I need to update my site. I’m no longer a PhD candidate. In case you haven’t heard, I successfully defended my dissertation, have my PhD, and am an assistant professor in the English Department at Frostburg State University (FSU) in Frostburg Maryland.
I’ve moved to Maryland, from Minnesota, where I had arrived at from Arizona five years ago. I’ve made my way across the country to live, for the first time since I was a toddler, in the eastern time zone. A new beginning. A new home. A new life.
And I’m starting a new job. I’m still teaching technical communication, but at a new school with new demographics and new ways of being. New students. New colleagues. New office.
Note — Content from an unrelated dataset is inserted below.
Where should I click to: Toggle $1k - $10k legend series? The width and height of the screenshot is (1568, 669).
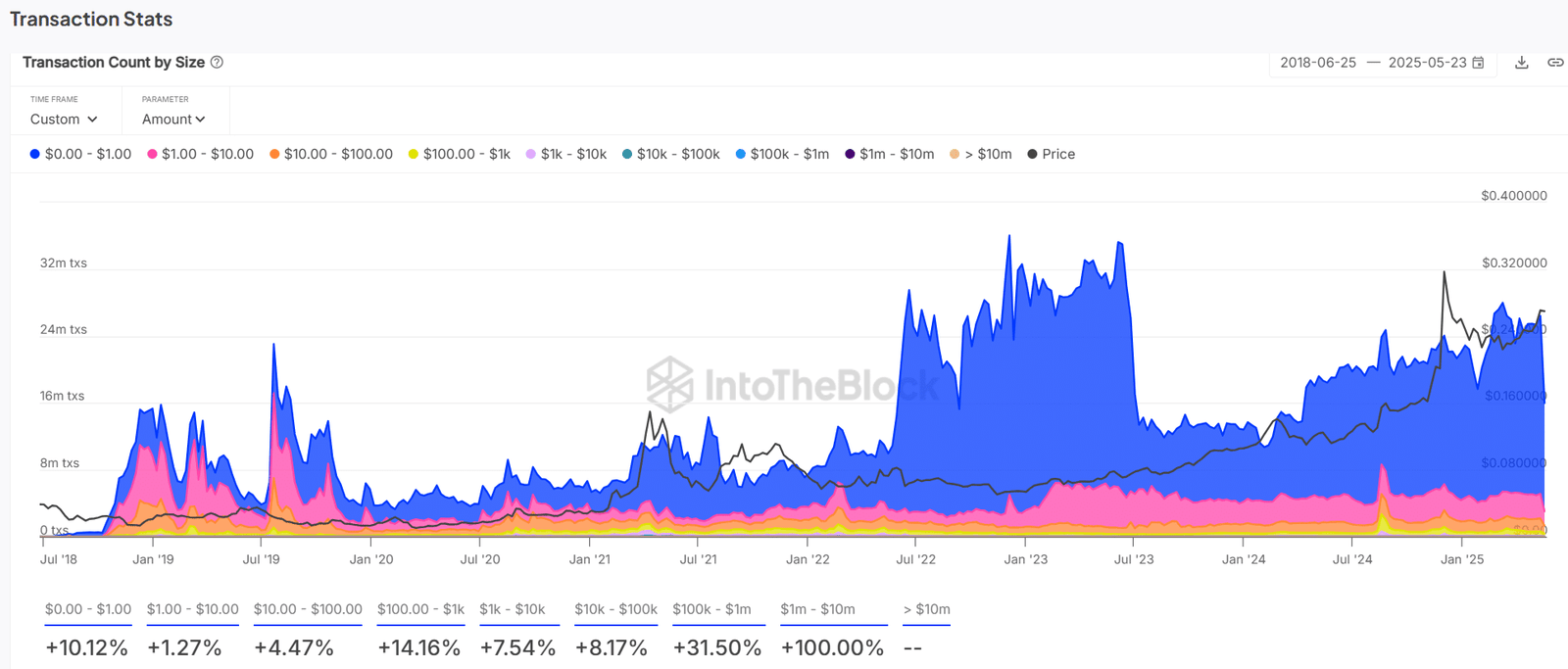point(566,154)
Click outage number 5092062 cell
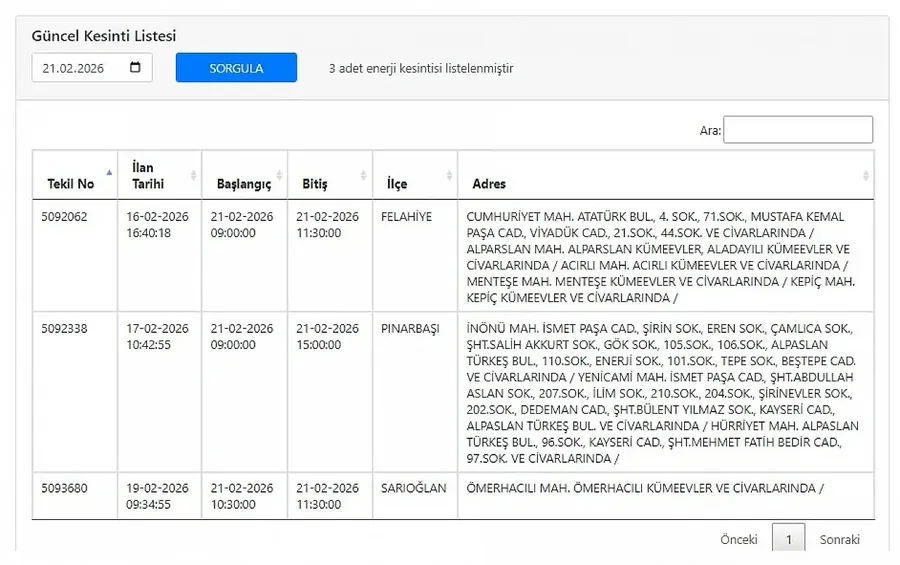 [x=65, y=217]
I’ve decided to treat this new year as a reflective one. I want to experience, understand, and appreciate the changes that are happening in my life. I’ve made a commitment to be reflective on this blog. I will be reflecting on my teaching (but not on the students — their participation in my classes is for the classes, not public consumption), on my service, and on my professional development — except where it pertains to research. I have a separate area in which I am reflecting on my research because I’ve made a pact with others to build a research agenda this year and to keep to it — and one of the parts of that is a blog devoted specifically to research (which will be private until I choose to integrate it with this one some time in the future).
In my first attempt to get back to writing in public, I am reflecting on the day I had today. Classes haven’t started, but new faculty orientation occurred today. The more I’m *here* (really here, present, and engaged) in Frostburg and with the other people from FSU, I realize what a good move this was for me. I’m surrounded by smart, dedicated, giving people. I’ve been greeted (genuinely greeted) by people from many departments around the university, welcoming me and inviting me into their community. Today I sat with an English department (that’s so odd to write since I’m used to being in a Writing Studies department and explaining the differences between the two) colleague throughout the orientation. I was thankful he sat next to me. I had someone that I knew, even if only slightly, to chat with. It was comforting and helpful. I was a bit overwhelmed by all of the people there because I didn’t know anyone, and I’m not hugely comfortable around groups of people I don’t know (even if people say that I don’t act that way, I *feel* that way inside).
Anyway, it was interesting to hear a “state of the university” talk(s) given by the President, the Provost, and various others. It was enlightening to know where our university stands within the region, state, and culture, to understand the students and where they come from, to see how our expertises fit in within the community, and to know that community, here, includes the university and the surrounding cities.
I sat at lunch with other new faculty and the Provost. We talked about the weather (it does snow here — yay!), the 1998 tornado, the fire sirens that sound like tornado warnings to my midwestern-acclimated ears, and where others live within the community. It was a comfortable discussion with no pressure, but with interesting bits of information thrown in by the geography professor who teaches meteorology, the communications professor who talked about the cold winds in South Dakota, and the nursing professor who discussed public health informatics.
After all of this, I headed back to my office (!!!) to leave my orientation takeaways behind and I met up with some of my English department colleagues. As I was leaving, and was next to the elevator, still engaged in conversation, one of my colleagues made a joke about how they are all gathering around to talk to me. I won’t be new soon, but I hope we all still gather to talk. I like them, and they are interesting people who share some of the same passions I have.
I think I’m going to be happy here. I couldn’t have asked for a better place to land.